─── SOURCE INFORMATION
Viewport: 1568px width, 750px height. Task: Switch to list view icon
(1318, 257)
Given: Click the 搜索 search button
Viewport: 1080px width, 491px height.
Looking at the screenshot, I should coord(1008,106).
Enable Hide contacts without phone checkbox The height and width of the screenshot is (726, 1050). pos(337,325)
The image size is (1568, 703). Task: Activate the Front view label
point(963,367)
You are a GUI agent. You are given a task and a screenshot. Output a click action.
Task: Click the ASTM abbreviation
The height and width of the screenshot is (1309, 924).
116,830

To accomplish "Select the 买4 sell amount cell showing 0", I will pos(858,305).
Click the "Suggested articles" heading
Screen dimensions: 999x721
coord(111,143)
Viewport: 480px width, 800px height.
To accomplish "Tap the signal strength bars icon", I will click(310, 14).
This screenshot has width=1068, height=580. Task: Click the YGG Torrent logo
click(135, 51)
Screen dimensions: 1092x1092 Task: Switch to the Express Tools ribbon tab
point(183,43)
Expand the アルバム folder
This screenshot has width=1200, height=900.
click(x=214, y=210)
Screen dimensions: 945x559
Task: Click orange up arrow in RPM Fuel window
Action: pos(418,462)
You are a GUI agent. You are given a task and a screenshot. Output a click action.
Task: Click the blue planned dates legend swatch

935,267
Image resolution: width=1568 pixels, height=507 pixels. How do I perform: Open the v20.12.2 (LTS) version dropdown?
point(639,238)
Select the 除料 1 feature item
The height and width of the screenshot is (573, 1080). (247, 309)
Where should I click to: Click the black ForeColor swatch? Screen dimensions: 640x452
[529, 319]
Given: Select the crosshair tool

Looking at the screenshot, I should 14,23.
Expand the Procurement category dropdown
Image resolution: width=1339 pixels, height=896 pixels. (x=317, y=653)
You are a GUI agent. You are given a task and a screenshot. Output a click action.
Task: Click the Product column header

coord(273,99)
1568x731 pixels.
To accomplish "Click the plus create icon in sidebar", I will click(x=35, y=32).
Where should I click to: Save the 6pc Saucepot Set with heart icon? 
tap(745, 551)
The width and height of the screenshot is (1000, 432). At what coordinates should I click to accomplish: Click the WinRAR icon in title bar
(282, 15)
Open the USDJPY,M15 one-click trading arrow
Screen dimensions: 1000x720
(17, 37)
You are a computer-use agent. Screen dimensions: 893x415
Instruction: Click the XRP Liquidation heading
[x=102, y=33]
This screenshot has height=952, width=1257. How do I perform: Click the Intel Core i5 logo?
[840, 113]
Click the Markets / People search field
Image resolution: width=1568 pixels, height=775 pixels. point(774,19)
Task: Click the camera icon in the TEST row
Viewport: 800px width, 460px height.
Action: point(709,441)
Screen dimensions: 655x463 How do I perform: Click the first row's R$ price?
──────
-- HOW TO COMPLETE THIS TASK --
Produce the entries again, character for character.

-- RESULT BELOW --
Viewport: 1568px width, 750px height. Task: Switch to list view icon
(1318, 257)
Given: Click the 搜索 search button
Viewport: 1080px width, 491px height.
Looking at the screenshot, I should coord(1008,106).
Enable Hide contacts without phone checkbox The height and width of the screenshot is (726, 1050). pos(337,325)
The image size is (1568, 703). Task: Activate the Front view label
point(963,367)
You are a GUI agent. You are given a task and a screenshot. Output a click action.
Task: Click the ASTM abbreviation
The height and width of the screenshot is (1309, 924).
116,830

To accomplish "Select the 买4 sell amount cell showing 0", I will pos(858,305).
Click the "Suggested articles" heading
Screen dimensions: 999x721
coord(111,143)
Viewport: 480px width, 800px height.
To accomplish "Tap the signal strength bars icon", I will click(310, 14).
This screenshot has width=1068, height=580. Task: Click the YGG Torrent logo
click(135, 51)
Screen dimensions: 1092x1092 Task: Switch to the Express Tools ribbon tab
point(183,43)
Expand the アルバム folder
This screenshot has width=1200, height=900.
click(x=214, y=210)
Screen dimensions: 945x559
Task: Click orange up arrow in RPM Fuel window
Action: pos(418,462)
You are a GUI agent. You are given a task and a screenshot. Output a click action.
Task: Click the blue planned dates legend swatch

935,267
Image resolution: width=1568 pixels, height=507 pixels. How do I perform: Open the v20.12.2 (LTS) version dropdown?
point(639,238)
Select the 除料 1 feature item
The height and width of the screenshot is (573, 1080). (247, 309)
Where should I click to: Click the black ForeColor swatch? Screen dimensions: 640x452
[529, 319]
Given: Select the crosshair tool

Looking at the screenshot, I should 14,23.
Expand the Procurement category dropdown
Image resolution: width=1339 pixels, height=896 pixels. (x=317, y=653)
You are a GUI agent. You are given a task and a screenshot. Output a click action.
Task: Click the Product column header

coord(273,99)
1568x731 pixels.
To accomplish "Click the plus create icon in sidebar", I will click(x=35, y=32).
Where should I click to: Save the 6pc Saucepot Set with heart icon? 
tap(745, 551)
The width and height of the screenshot is (1000, 432). At what coordinates should I click to accomplish: Click the WinRAR icon in title bar
(282, 15)
Open the USDJPY,M15 one-click trading arrow
Screen dimensions: 1000x720
(17, 37)
You are a computer-use agent. Screen dimensions: 893x415
Instruction: Click the XRP Liquidation heading
[x=102, y=33]
This screenshot has height=952, width=1257. How do I perform: Click the Intel Core i5 logo?
[840, 113]
Click the Markets / People search field
Image resolution: width=1568 pixels, height=775 pixels. point(774,19)
Task: Click the camera icon in the TEST row
Viewport: 800px width, 460px height.
Action: point(709,441)
Screen dimensions: 655x463 How do I perform: Click the first row's R$ price?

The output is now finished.